=== Document extract ===

The summer months are approaching, which also means that graduation day is coming up if it hasn’t already. I can still remember the excited anticipation of FINALLY being done with school. I can also recall the nervous anticipation of finding a job… 

In terms of job searching, being nearly graduated is a tough place to be. You know you need a job after receiving your diploma, yet not being able to check the box signifying you have a college diploma on the job application leaves near graduates in an awkward spot.

Entry-level positions are tricky. When applying for PR jobs, many job descriptions require at least one to two years of experience. How are you supposed to get that one to years of experience when no one will give you a job? Keep these resources in mind:

Department Professors
Professors from various classes you have taken in your field have a wealth of knowledge. They are also a fairly easy resource to take advantage of since you already have them as a point of contact through classes. Requesting a few minutes of their time to pick their brains on what suggestions they may have for you in terms of job searching is very valuable. They may also be able to put you in contact with those that do have the ability of connecting you with a job.

Professional Organization
Joining a professional organization not only provides educational development, but is also a valuable opportunity for networking with established individuals in your field. Through my membership with the Public Relations Society of America, I have made numerous contacts and gotten to know various people in my field. This is particularly helpful considering much of the job search process is not what you know, but who you know.

=== Data shown ===
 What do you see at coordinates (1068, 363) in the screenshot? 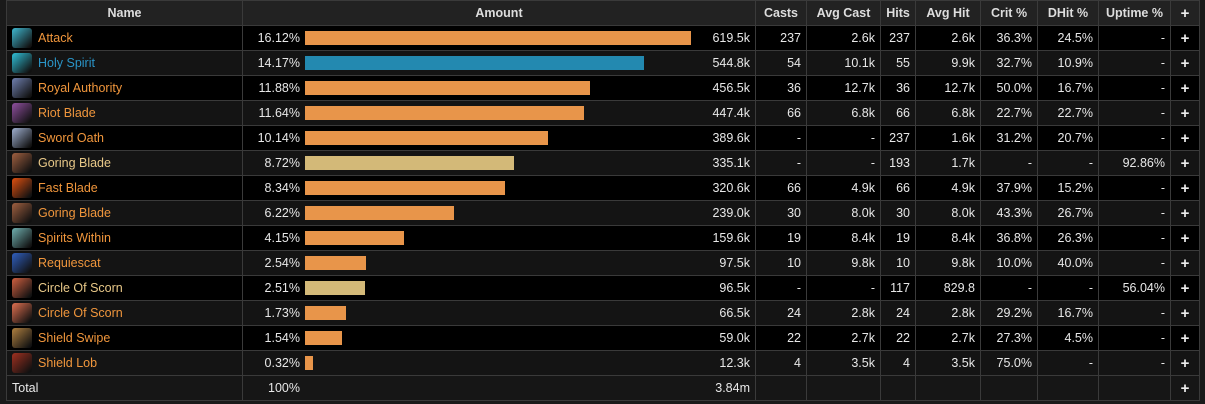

=== Problem to solve ===
Continue the post above on job-search resources for near graduates, starting right after its final sentence and keeping its voice and format.

=== Answer box ===
University Career Services Center
Depending upon the size of your school, some universities have a Career Services Center. This entity provides a great resource for students. Not only are students able receive assistance in the areas on job search and internships, but many offer courses and workshops in areas including resume building, interview skills and personalized career coaching sessions. Check out the Univeristy of Alaska Anchorage Career Services Center.

Employment Agency Services
This may not be the first plan of action, however it should not be discounted. Why not have someone do some of the job search research for you? Companies like Personnel Plus  and Alaska Executive Search exist solely to help match job seekers and employers to each other. 

ID Professionals
What better way to make yourself an employable candidate than to ask those who are currently working in the field you seek to? Request a fifteen minute meeting or offer to take an experienced professional out to coffee and inquire about what types of qualities they would look for in a candidate they were looking to hire. Remember to send a follow-up thank you for their time.

In conclusion, searching for a job is a full-time job within itself and it is important to be aware of that. Best of luck to those enduring the job-finding journey!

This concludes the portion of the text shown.